Corral panels set up to catch the bull
Moscow getting tested for Trich

Moscow came up clean but had to return to the Holler for a few days to await his test results. We are thinking all the cows are bred because of the reaction of the cows upon his return.  In the spring when we introduced him into the pasture, the herd was super excited and would not leave him alone.  This time all the cows were laying down and when we unloaded him they barely looked up.  He seemed a bit confused, as if to say, “Didn’t you girls miss me?”  Not one cow got up to greet him and eventually someone let out a nonchalant “Moo” telling him he could come back into the herd but there wasn’t going to be any fanfare or welcome home parties.  I hope he didn’t feel too used. 

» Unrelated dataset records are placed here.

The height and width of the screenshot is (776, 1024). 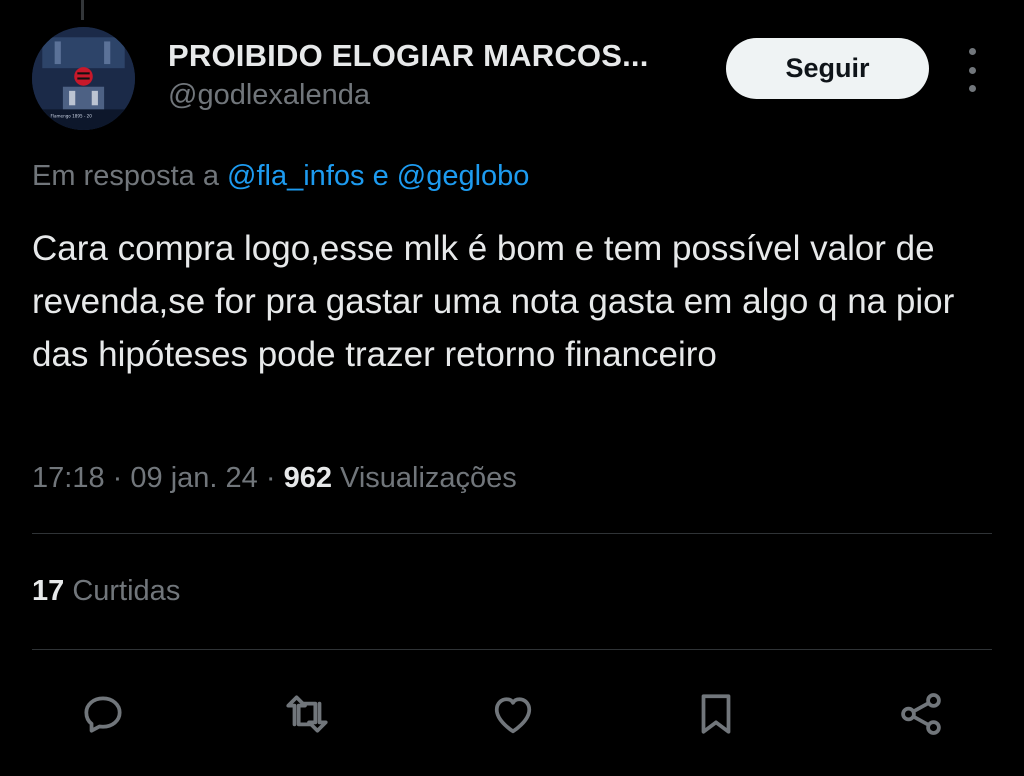 What do you see at coordinates (464, 176) in the screenshot?
I see `mention-link-geglobo: @geglobo` at bounding box center [464, 176].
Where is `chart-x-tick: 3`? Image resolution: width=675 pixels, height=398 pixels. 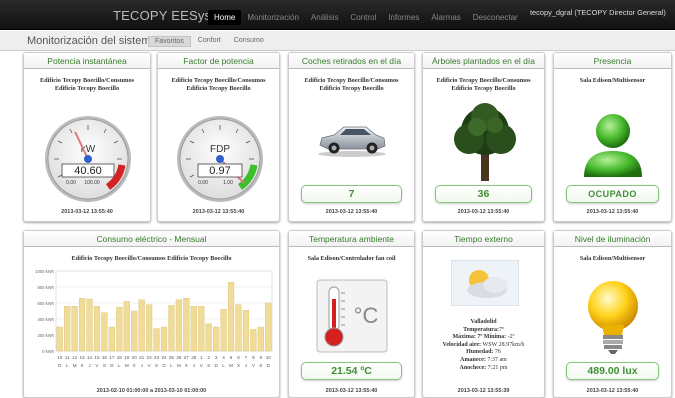 chart-x-tick: 3 is located at coordinates (216, 358).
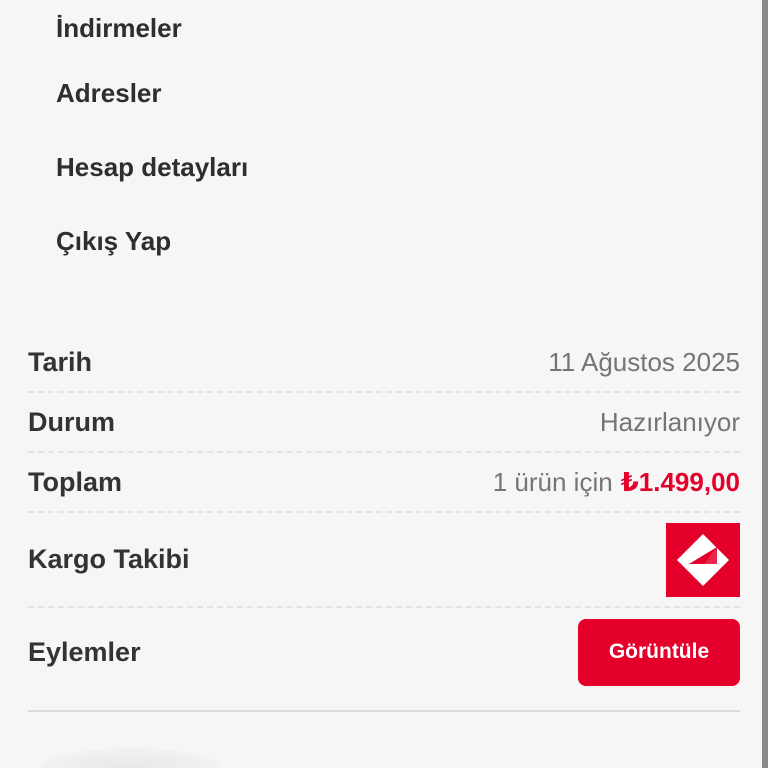 This screenshot has height=768, width=768. I want to click on cargo-tracking-row: Kargo Takibi, so click(384, 560).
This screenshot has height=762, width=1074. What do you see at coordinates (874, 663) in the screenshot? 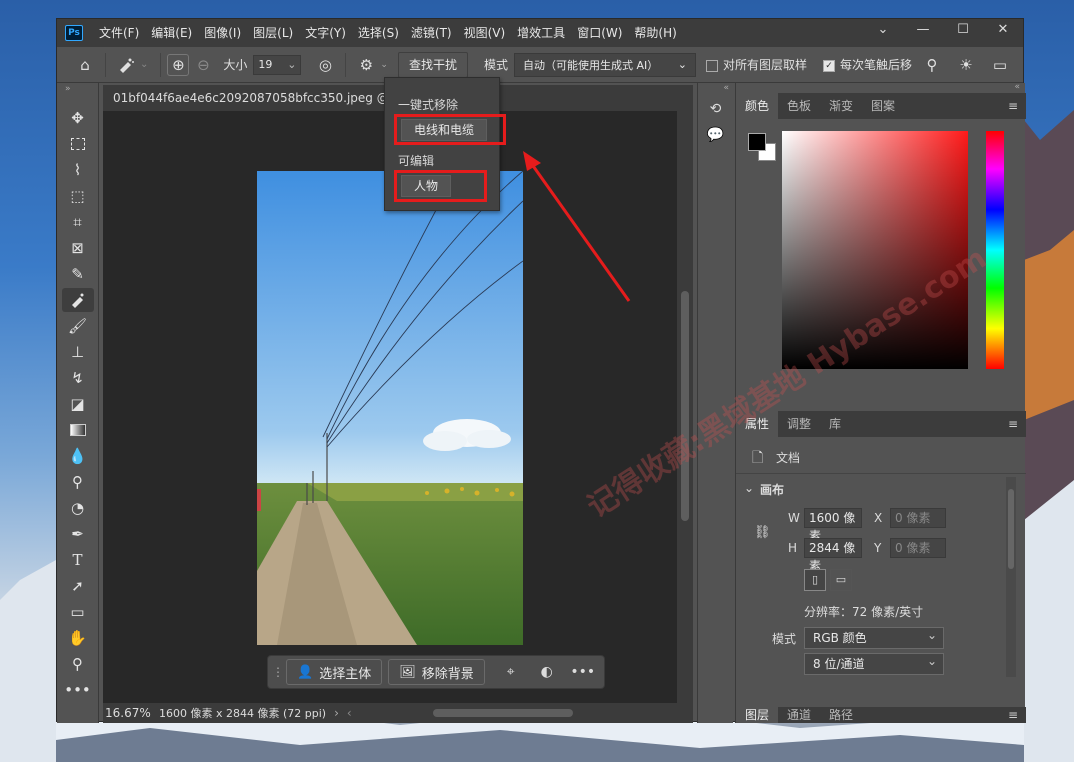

Cows interested in NOTHING but sleeping

Our guests also got to do some Black Hills touring, going to Deadwood and Sturgis. It was great to catch up with them and although there was not a lot of farming/ranching to do, we all worked really hard to ensure the Franzia Wine Company stays in business by sitting on the porch and drinking a lot of cabernet.

Fortunately, there were a couple of elk sightings while they were here, but the morning after they left, Dave and I woke up to about 50 elk grazing in our South Pasture.  

Elk in the backyard

So the seasons turn, and the turkeys have returned much to the pleasure of Sheriff Joe.  This morning while cleaning up after breakfast, Dave pointed out the window and we saw nothing but a black cloud of turkeys.  Of course the Sheriff was busy running them out of town and came back with his tongue hanging out of his mouth, clearly proud of his ability to keep the ranch turkey-free.

A well-deserved soak after chasing wild turkey

Earlier this week, Dave and I loaded up Moscow, the bull, and drove him back to Lusk, Wyoming.  He loaded super easy this time and rode all the way there without making a peep.  We hope he got everyone pregnant and that they all have nice calves in the spring.  If so, he is definitely welcome back next year!

We harvested some (very little) corn and carrots from the pathetic garden.  Tomatoes are starting to come in, but we have had an inundation of grasshoppers so we will see how it turns out.  This has not been a banner year for growing things on the Holler, but that is how it goes with farming.

Fresh Carrots
Sweet Corn

That’s about it for now.  We hope everyone out there in the real world is enjoying the last bits of summer and having fun and staying free! Oh, and keep your heads out of the bucket!